There’s something appealing to the lifestyle of some who have made the choice to live here in Alaska. Even they would admit that the greatest deterrent is the winter weather that seems to drag on forever with nearly twenty hours of darkness. I can’t even begin to imagine what that’s like, on top of many feet of snow and temperatures that average well below zero throughout the winter. Yet, some have chosen to make it their livelihood, leaving the lower forty-eight behind for a more simple way of life.
We met some today who have made that choice. Prior to becoming a state, some made the choice to move here with the opportunity to make Alaska their home. Of course, many had no idea what they were getting themselves into, and yet, felt called to move to a much more vulnerable way of life here in Alaska, not necessarily knowing the inaccessibility that they would face on the frozen tundra. Many years later, they remain and now others make the same choice to live off the land or “off the grid” as it is known.

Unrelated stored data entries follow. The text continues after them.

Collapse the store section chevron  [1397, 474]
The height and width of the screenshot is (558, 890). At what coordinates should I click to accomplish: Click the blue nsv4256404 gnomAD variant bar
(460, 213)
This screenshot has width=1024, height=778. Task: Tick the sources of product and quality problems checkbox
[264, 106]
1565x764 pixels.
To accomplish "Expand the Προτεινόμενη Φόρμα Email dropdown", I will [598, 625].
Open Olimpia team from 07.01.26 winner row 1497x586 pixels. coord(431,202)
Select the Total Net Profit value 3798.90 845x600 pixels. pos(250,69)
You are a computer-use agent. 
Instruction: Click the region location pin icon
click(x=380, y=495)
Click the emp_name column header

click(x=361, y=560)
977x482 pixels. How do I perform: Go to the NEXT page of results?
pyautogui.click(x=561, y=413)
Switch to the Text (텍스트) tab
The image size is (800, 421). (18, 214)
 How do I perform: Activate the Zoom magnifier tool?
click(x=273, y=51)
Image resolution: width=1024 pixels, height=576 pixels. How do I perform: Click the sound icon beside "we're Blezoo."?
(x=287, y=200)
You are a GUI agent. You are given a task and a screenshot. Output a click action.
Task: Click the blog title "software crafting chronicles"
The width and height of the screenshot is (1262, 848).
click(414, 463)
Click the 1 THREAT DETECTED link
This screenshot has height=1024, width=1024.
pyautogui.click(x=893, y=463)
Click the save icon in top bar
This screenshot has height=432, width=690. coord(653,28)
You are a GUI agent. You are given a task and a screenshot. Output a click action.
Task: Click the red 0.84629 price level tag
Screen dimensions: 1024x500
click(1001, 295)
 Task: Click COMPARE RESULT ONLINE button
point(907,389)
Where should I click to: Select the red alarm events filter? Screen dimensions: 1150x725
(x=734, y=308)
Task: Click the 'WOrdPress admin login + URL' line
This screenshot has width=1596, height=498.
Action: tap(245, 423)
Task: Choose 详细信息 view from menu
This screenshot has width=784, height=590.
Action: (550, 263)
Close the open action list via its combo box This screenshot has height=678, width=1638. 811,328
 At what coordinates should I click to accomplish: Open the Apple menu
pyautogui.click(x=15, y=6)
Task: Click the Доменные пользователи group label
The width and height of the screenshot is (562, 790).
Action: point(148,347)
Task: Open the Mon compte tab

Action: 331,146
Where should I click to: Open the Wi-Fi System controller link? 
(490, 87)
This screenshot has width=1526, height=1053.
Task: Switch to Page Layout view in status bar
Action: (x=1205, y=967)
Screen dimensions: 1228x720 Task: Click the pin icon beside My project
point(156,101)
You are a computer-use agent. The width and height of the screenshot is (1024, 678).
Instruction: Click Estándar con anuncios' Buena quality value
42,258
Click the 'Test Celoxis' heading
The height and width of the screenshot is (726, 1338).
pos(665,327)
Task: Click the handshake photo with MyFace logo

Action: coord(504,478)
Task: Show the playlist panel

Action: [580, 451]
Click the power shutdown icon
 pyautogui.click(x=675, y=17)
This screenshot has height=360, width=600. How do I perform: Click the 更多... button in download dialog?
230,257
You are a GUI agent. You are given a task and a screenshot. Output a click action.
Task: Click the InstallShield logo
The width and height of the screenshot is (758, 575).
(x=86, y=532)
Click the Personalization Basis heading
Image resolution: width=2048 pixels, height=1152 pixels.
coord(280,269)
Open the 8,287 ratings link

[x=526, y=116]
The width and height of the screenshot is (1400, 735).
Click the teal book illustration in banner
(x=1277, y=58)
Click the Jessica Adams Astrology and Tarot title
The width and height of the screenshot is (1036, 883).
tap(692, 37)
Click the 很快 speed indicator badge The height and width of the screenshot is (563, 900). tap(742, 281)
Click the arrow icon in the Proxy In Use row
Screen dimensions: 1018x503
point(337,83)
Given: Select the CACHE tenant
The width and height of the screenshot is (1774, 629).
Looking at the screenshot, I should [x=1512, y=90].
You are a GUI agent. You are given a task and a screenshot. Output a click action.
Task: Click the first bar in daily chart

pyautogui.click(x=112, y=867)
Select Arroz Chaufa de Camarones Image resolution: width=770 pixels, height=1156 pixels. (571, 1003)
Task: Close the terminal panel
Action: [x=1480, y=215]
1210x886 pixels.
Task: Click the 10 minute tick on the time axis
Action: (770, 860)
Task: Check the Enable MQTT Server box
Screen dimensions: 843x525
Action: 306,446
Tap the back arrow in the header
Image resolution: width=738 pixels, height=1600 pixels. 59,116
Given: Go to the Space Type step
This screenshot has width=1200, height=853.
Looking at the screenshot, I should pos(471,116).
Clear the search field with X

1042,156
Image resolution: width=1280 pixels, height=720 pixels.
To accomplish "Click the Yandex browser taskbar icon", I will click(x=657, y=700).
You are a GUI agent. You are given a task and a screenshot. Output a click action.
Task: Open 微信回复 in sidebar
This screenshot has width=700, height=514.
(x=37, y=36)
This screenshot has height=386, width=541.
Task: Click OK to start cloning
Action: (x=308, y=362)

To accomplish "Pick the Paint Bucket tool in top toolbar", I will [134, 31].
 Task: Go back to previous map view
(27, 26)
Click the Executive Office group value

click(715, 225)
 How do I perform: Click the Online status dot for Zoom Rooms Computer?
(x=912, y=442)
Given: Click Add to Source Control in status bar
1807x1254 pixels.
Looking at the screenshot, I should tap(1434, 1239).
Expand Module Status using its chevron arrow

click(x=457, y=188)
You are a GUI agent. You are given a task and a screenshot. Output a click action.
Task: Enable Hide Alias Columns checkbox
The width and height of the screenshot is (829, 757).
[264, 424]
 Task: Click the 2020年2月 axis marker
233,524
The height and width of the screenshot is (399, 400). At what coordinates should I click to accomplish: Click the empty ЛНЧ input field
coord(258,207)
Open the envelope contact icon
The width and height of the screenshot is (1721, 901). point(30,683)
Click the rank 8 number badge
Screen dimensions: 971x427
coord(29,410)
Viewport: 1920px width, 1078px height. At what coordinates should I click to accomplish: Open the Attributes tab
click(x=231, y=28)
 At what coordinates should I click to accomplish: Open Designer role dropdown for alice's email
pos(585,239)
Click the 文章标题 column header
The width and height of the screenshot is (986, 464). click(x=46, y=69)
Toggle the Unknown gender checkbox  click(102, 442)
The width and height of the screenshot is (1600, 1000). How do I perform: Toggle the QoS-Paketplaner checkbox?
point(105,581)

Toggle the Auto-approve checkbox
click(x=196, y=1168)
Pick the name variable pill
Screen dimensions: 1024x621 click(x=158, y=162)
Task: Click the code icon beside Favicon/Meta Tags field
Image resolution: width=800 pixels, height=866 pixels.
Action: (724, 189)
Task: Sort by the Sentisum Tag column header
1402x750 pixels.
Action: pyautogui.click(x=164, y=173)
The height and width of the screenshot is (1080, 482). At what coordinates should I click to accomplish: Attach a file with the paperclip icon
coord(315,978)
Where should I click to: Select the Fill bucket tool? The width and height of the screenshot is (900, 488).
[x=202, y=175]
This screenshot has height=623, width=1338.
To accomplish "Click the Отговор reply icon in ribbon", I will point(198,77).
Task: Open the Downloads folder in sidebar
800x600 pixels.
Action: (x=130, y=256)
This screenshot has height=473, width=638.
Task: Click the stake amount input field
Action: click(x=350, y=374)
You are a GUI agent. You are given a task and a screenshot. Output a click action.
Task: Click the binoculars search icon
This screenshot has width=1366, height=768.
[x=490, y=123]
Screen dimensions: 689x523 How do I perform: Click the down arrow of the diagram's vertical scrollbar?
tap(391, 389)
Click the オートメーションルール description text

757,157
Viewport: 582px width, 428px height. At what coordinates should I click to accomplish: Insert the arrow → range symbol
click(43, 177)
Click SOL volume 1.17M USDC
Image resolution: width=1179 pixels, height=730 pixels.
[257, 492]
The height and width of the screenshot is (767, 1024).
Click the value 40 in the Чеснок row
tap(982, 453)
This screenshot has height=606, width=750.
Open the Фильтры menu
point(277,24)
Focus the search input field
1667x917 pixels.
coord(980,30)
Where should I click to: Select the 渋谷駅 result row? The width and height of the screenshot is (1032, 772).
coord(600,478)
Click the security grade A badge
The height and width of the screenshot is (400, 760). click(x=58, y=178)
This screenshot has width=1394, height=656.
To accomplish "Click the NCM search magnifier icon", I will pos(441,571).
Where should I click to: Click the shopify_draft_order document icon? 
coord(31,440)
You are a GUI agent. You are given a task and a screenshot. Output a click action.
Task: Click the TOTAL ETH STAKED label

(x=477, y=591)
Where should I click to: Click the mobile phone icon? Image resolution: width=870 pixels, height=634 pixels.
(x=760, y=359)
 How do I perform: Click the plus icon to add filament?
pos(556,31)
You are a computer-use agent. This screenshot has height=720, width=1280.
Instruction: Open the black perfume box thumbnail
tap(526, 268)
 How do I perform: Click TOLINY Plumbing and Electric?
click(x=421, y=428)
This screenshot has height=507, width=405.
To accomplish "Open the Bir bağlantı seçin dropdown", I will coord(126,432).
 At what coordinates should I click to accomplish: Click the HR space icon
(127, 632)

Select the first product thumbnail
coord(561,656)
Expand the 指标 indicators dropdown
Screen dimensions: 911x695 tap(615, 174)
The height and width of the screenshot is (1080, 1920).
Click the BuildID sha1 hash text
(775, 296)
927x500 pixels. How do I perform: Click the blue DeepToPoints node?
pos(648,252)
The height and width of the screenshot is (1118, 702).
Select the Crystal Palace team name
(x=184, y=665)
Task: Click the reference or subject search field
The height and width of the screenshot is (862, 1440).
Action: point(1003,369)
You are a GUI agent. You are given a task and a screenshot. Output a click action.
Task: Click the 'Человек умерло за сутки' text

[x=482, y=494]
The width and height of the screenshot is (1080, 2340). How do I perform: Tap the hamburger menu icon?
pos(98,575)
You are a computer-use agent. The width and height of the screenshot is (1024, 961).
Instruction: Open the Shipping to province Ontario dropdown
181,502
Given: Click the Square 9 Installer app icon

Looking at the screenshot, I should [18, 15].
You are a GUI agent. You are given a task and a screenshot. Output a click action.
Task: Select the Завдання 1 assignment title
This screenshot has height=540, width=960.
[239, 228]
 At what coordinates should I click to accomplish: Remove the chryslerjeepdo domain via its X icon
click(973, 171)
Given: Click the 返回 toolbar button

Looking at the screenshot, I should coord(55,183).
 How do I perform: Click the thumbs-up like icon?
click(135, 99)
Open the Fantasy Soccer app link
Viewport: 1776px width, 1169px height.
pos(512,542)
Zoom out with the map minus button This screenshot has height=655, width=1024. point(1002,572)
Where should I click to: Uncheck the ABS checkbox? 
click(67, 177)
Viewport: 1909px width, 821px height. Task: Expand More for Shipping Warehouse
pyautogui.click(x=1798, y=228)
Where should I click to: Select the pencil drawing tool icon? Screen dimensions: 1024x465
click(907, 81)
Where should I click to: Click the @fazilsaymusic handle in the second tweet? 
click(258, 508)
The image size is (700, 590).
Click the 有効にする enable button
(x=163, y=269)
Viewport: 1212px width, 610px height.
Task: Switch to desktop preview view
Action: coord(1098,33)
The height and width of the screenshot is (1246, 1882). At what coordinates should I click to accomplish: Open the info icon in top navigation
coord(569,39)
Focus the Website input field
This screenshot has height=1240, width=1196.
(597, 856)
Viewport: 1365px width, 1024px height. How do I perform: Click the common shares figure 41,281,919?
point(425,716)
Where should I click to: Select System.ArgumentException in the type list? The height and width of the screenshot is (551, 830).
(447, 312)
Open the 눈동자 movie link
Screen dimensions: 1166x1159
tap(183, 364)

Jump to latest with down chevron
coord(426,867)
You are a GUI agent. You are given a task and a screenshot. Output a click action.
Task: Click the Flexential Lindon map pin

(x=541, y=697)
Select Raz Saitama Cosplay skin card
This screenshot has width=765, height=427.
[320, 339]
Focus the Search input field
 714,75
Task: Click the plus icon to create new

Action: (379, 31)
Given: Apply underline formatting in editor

We met one such guy today, Levi, a twenty-eight year old native of Alaska who continues to live on one of the original homesteads, although, made the point that now you have to pay for such a property unlike when Alaska remained a territory. He continues to live without electricity or running water, hunts moose and bear to make it through the year, and grows many of his own vegetables for himself and some of his family. Ironically, we learned that you can even can chocolate cake! Although we questioned him on whether he ever thinks that maybe there is something better out there for him, a life that wouldn’t be so hard. He never went beyond the tenth grade and yet finds himself content. After driving nearly ten miles down the road he then gets out and has to walk about three miles to his place, his home.
It was fascinating to listen to him talk about his life and the amount he has learned by living off the land and knowing the cycles of life through that experience. We all kind of stood in awe listening to him, quite possibly, because deep down we know he’s right. We know that there is something simpler about life that we lose in the busyness of it all and the technology that has often stood as a wall between us and others and the natural world. Heck, he has to nearly climb a tree to get a cell phone signal, which he didn’t even want but was made to by his family so they knew he was alright being out there by himself.
There have been other times when I knew we were out of place as tourists visiting different sites and locations, but probably no more than here. We stick out like a sore thumb here and the lives we lead and live at least give the perception that we stand in conflict with something much simpler, much more grounded and connected, despite living in a state that’s practically closer to Russia than the lower forty-eight, that has harsher winters than any other part of the country, and doesn’t worry so much about trying to live up to the haves and have nots.
I don’t want to give the illusion that it’s a perfect world. They would tell you otherwise. It’s not a place for the faint of heart. It’s tough and grueling from late September until Spring. Most of us would not make such a choice in life. But as we wander through the streets of these small towns, it’s hard not to reflect upon on our lives and all that we have that quite frankly, isn’t even necessary. But we like to have our things and we think they somehow make us more connected and more important. Then you meet people like Levi and you are reminded that there are bigger things in life and deeper things in life that draw us to that simpler way of life, a life we can call home, our homestead in which we now dwell and that gives us life.
We can all learn a little from watching some people, knowing that their lives are not going to end but rather learn to adjust and adapt to whatever comes there way. They’ll admit, they don’t like change, and yet, it’s such a natural part of the cycle of their lives that it’s seethes from their very being. It was a good reminder today of just how much we have and often complain about in our very predictable and calculated lives and yet just how free we can be when we hear the call of the wild from within, calling us home, calling us to this more simple way of life.